About this exercise: Please set down only the lines below starting with the line with "The height and" and going on through the line with "viewport to rendered", verbatim and without pictures.

Stored data:
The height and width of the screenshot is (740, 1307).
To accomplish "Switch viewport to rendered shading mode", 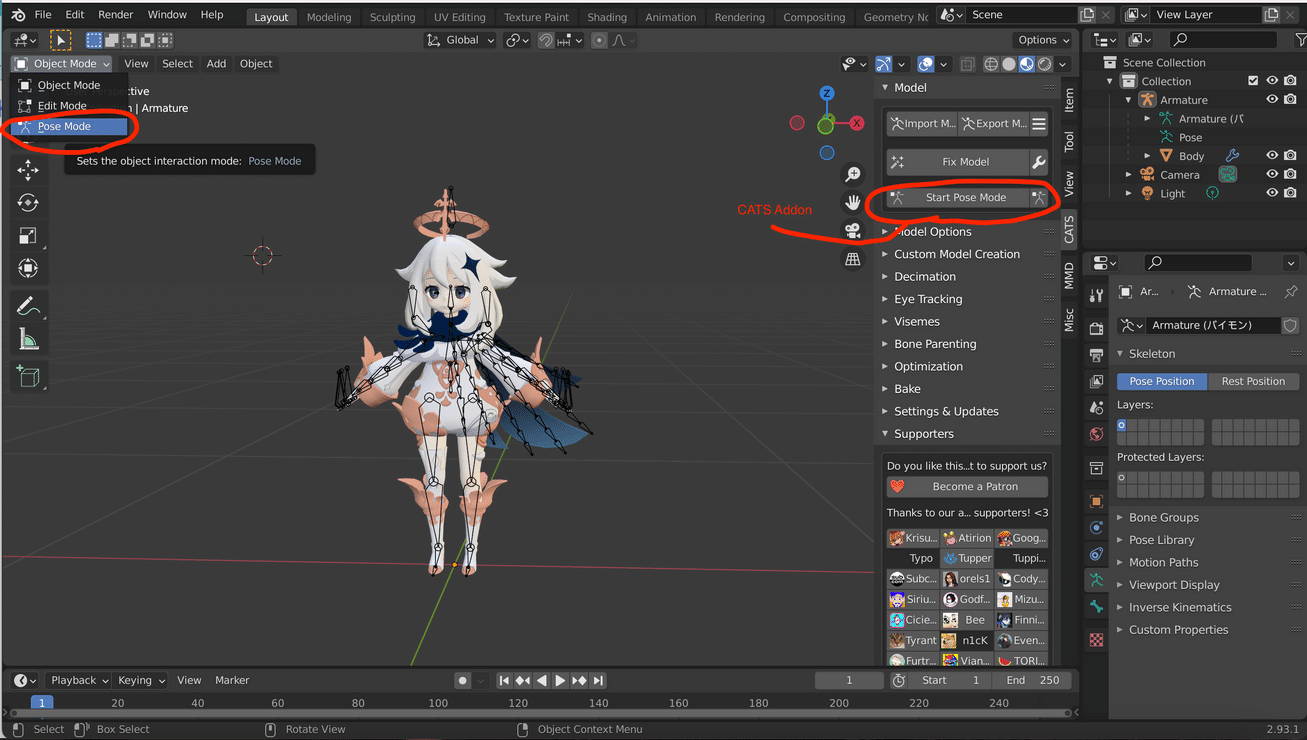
...
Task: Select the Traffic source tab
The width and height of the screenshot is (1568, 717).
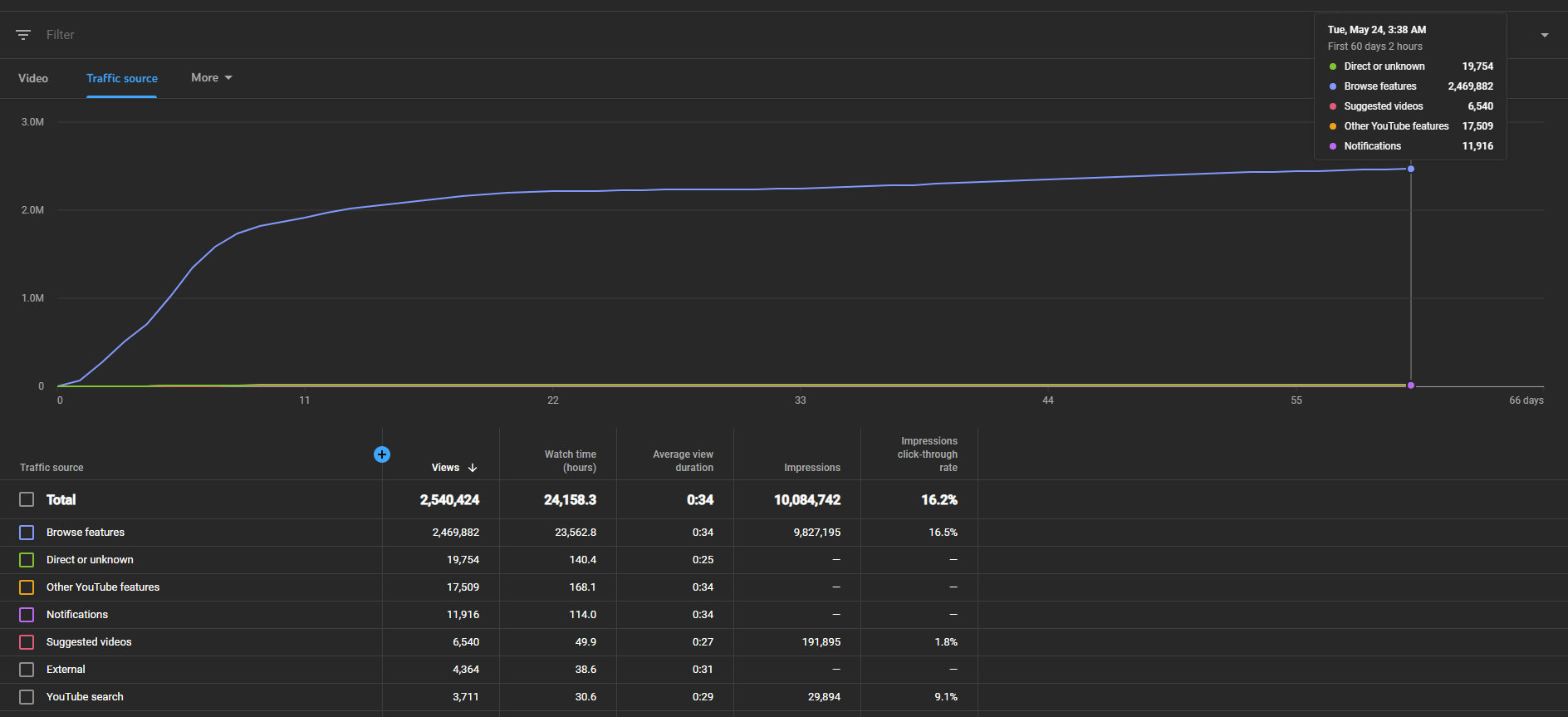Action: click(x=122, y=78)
...
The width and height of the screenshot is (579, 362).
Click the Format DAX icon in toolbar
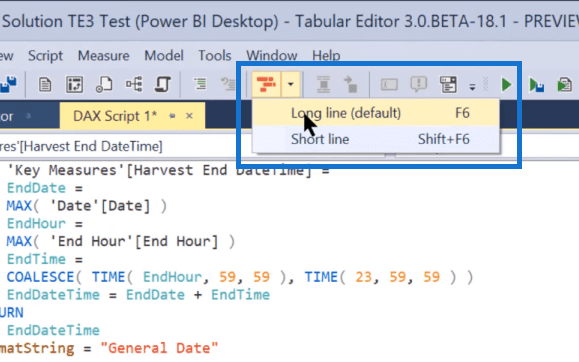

Expected answer:
The height and width of the screenshot is (740, 1307).
To accomplish "Switch viewport to rendered shading mode", 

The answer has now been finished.